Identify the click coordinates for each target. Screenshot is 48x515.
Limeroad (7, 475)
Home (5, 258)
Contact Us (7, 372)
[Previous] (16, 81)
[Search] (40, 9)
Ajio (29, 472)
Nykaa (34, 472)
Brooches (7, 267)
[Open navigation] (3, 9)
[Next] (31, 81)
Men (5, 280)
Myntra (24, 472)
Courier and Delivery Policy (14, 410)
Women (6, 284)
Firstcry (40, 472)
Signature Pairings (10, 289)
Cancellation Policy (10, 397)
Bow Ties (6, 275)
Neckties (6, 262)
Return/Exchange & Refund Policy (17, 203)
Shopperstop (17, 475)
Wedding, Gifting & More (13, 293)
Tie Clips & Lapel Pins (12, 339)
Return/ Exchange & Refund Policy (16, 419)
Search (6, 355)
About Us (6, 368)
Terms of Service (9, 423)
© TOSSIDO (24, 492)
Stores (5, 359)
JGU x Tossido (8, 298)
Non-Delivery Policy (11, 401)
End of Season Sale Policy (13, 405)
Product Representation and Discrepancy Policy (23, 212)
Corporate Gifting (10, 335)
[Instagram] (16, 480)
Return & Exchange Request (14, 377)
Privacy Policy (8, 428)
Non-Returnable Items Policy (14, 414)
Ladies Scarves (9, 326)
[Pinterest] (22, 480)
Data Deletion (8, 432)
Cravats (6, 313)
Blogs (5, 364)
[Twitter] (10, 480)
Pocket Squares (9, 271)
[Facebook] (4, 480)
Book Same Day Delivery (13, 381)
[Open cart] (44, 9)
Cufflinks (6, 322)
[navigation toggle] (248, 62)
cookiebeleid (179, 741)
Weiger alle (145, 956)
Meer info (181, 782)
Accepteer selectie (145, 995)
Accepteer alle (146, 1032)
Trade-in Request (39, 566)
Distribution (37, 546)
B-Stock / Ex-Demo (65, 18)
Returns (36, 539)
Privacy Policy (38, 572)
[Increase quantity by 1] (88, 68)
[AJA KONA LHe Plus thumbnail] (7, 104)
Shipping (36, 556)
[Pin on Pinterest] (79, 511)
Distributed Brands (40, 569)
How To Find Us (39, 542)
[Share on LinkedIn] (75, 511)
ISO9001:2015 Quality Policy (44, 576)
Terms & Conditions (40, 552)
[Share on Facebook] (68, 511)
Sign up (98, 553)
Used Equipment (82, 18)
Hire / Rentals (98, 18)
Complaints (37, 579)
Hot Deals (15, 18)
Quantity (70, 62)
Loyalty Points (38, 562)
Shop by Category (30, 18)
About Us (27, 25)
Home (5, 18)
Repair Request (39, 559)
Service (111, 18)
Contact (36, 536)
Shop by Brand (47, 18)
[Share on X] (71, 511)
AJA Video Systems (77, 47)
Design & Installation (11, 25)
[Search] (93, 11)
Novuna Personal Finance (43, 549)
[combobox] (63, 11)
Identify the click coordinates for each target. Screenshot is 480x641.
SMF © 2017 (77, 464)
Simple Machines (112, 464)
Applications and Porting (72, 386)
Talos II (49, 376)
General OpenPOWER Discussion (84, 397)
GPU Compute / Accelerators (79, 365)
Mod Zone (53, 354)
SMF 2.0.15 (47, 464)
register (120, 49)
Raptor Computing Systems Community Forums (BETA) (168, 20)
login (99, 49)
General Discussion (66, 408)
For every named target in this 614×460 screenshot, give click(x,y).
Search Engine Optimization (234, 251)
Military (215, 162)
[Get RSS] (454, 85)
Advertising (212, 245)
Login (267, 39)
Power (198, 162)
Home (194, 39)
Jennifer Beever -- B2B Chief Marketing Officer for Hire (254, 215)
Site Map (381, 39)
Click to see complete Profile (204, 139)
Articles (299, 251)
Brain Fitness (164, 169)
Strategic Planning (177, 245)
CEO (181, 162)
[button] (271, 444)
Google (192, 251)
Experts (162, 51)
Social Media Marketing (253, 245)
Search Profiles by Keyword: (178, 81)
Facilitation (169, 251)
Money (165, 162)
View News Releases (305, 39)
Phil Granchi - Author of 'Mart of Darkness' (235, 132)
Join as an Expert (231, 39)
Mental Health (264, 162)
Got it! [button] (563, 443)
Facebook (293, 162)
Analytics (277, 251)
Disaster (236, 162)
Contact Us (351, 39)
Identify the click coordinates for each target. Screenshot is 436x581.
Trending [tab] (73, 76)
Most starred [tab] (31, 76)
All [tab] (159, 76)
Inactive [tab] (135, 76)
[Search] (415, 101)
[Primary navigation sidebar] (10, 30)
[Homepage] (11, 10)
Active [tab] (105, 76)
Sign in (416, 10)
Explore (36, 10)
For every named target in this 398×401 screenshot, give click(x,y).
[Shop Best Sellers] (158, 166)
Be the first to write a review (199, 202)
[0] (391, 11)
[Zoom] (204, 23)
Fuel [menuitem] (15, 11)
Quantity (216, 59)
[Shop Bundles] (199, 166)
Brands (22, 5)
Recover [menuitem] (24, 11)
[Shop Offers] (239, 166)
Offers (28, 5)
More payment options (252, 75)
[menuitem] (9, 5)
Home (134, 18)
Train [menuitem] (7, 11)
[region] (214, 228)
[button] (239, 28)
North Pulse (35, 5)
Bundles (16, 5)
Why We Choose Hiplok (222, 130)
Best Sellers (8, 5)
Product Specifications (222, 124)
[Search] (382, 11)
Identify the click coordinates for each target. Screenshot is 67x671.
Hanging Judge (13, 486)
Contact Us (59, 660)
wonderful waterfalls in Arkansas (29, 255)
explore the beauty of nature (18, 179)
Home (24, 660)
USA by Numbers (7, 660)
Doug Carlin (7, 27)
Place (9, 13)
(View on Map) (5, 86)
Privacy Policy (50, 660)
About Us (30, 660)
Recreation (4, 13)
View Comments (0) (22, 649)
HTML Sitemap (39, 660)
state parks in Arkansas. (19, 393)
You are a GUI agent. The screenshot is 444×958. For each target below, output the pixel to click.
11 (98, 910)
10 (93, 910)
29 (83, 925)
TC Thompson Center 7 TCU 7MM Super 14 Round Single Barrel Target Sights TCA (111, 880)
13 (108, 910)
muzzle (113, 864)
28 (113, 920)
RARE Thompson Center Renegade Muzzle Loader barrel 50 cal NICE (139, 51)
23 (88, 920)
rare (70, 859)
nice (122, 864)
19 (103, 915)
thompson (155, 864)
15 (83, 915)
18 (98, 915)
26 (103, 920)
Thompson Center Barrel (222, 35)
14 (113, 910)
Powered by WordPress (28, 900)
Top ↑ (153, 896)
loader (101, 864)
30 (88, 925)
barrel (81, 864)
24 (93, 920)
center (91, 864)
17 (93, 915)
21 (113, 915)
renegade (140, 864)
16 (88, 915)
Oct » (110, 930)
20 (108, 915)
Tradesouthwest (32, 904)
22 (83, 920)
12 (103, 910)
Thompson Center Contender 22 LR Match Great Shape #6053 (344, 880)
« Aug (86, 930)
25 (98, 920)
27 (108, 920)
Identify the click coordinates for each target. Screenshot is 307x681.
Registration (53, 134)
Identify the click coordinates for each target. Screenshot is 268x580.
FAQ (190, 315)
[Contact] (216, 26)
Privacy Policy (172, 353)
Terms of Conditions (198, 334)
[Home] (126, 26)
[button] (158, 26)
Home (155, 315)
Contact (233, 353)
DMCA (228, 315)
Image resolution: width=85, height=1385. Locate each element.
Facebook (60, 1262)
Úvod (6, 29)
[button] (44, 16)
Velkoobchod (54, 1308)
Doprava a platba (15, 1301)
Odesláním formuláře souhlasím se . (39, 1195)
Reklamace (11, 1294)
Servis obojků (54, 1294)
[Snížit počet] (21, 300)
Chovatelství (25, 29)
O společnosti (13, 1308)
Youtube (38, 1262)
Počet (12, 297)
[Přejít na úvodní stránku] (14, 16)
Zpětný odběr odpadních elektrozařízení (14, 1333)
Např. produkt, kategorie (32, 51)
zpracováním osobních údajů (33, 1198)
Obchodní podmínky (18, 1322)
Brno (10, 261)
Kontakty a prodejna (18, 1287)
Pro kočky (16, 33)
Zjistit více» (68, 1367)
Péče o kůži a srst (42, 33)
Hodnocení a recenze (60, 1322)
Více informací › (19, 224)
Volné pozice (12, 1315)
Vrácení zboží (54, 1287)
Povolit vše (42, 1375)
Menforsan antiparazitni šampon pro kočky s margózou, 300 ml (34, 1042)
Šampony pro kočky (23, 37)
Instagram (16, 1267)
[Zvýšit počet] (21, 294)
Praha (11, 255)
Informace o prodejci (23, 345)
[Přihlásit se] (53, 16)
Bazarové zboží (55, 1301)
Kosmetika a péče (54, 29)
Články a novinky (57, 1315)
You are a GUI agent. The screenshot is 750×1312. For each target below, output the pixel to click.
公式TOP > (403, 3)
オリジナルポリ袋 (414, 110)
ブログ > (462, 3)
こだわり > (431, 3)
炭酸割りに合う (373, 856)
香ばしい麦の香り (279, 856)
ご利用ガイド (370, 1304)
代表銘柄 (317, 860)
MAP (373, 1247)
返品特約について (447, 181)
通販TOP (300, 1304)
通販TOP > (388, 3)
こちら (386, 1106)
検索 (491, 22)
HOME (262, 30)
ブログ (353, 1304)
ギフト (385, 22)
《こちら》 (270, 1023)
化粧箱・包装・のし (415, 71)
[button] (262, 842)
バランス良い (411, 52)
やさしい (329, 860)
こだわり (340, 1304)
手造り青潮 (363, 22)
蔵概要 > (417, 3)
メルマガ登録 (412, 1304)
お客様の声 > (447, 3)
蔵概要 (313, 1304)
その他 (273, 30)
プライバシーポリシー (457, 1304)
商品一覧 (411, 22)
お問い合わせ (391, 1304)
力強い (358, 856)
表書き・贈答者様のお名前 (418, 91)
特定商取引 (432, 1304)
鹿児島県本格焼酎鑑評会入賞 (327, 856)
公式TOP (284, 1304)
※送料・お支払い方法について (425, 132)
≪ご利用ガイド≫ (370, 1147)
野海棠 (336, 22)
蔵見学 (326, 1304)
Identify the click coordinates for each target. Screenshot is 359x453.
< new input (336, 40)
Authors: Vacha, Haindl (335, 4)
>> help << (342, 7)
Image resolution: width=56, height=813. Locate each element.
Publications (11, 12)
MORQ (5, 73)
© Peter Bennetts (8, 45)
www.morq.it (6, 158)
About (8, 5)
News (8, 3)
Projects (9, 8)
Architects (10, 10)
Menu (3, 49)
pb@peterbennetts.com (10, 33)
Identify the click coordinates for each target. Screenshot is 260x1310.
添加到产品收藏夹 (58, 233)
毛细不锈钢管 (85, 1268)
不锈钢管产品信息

****************

**DEINE AUFGABE**
Bestimme alle Zeilen der Datensätze oben, die das Wort „Request“ enthalten, und gib jede davon unverändert wieder. Achte dabei auf die Groß- und Kleinschreibung.

**SCHRIFTLICHE ANTWORT**
Return & Exchange Request (14, 377)
Trade-in Request (39, 566)
Repair Request (39, 559)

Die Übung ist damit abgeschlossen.